Annual, biennial or perennial taprooted herbs, sometimes subshrubby with stout woody rootstock, rarely shrubs. Hairs simple or papillate or 0. Stems prostrate to erect, leafy. Lvs simple, toothed or 1-2-pinnatifid, or pinnate. Racemes ebracteate. Sepals erect to patent, not saccate. Petals white, rarely yellow or reddish, or often 0. Stamens (0)-2-6, without appendages. Nectaries variable, 6 or 4, tuberculate or filiform. Style long, short or 0; stigma capitate. Silicle ovate, elliptic, obovate, circular or rhomboid, angustiseptate, dehiscent; valves keeled and usually winged, the wings forming a notch at apex and sometimes fused to the base of the style. Seeds ovoid, winged or not, 1 per locule.
Key
150 spp., cosmopolitan. Native spp. 7, naturalised 12.

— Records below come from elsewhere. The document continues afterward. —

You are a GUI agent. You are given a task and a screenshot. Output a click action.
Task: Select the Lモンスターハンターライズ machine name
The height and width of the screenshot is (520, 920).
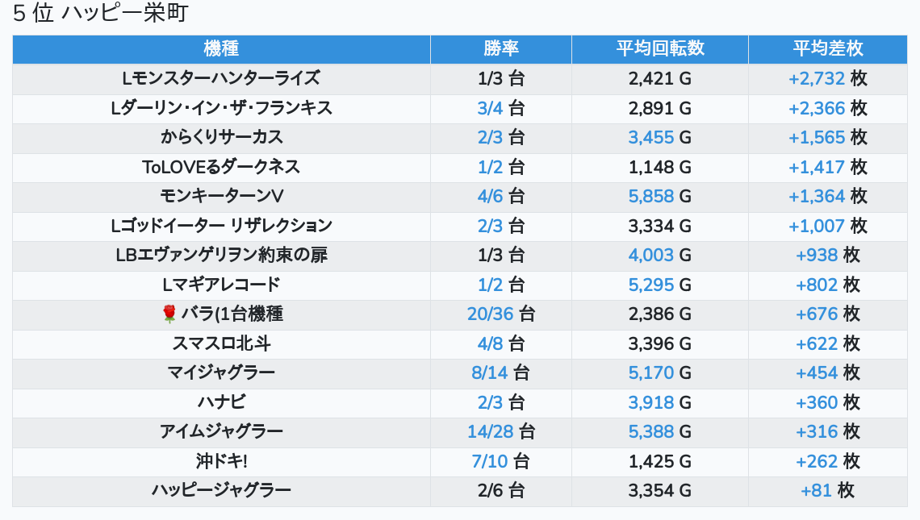pos(221,78)
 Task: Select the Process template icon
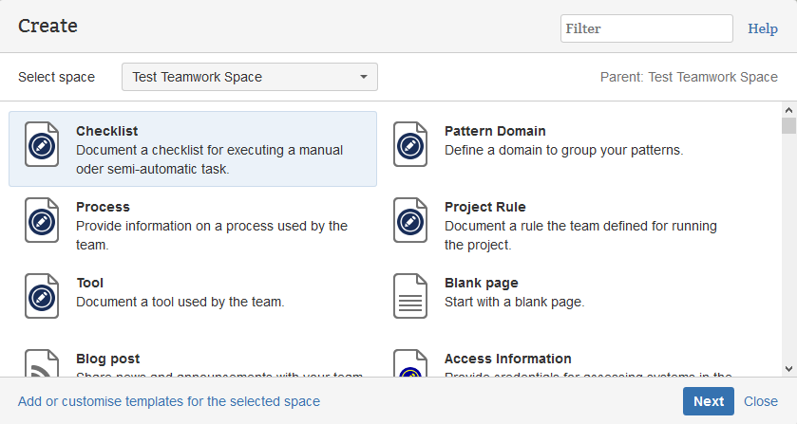[x=41, y=221]
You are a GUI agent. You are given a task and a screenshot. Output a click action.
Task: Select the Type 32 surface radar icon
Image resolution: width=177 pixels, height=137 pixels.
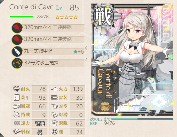pos(17,63)
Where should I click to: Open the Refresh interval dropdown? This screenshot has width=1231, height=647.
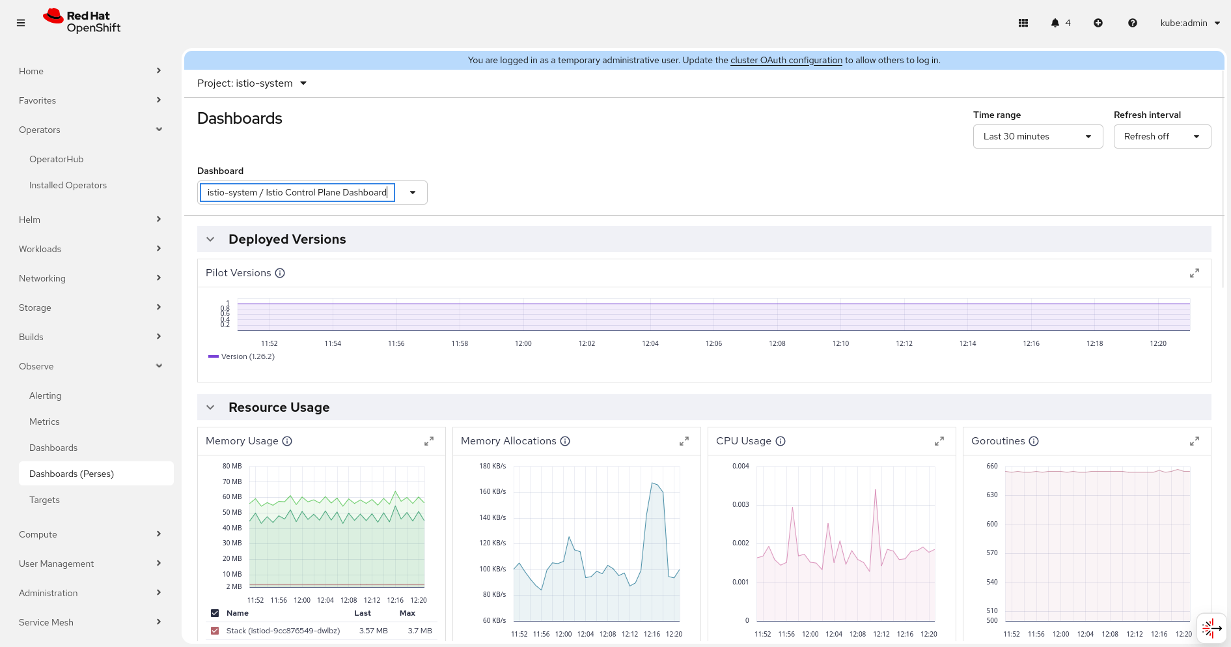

Silicles of Lepidium vary a little in size and shape. For consistency, measurements of silicles should be made at about the middle of a fruiting raceme. Silicles of most spp. and the major stem hair types are shown in Fig. 45.
L. ruderale is not present in N.Z.; specimens of several other spp., including L. africanum, L. desvauxii, L. hyssopifolium, and L. pseudotasmanicum have been misidentified as L. ruderale in the past.
The whole genus was revised by Thellung, A., Neue Denkschr. Schweiz. Ges. Naturw. 41(1): 1-340 (1906). Australian spp. were revised by Hewson, H. J., Brunonia 4 : 217-308 (1981); Lepidium in Fl. Australia 8 (1982).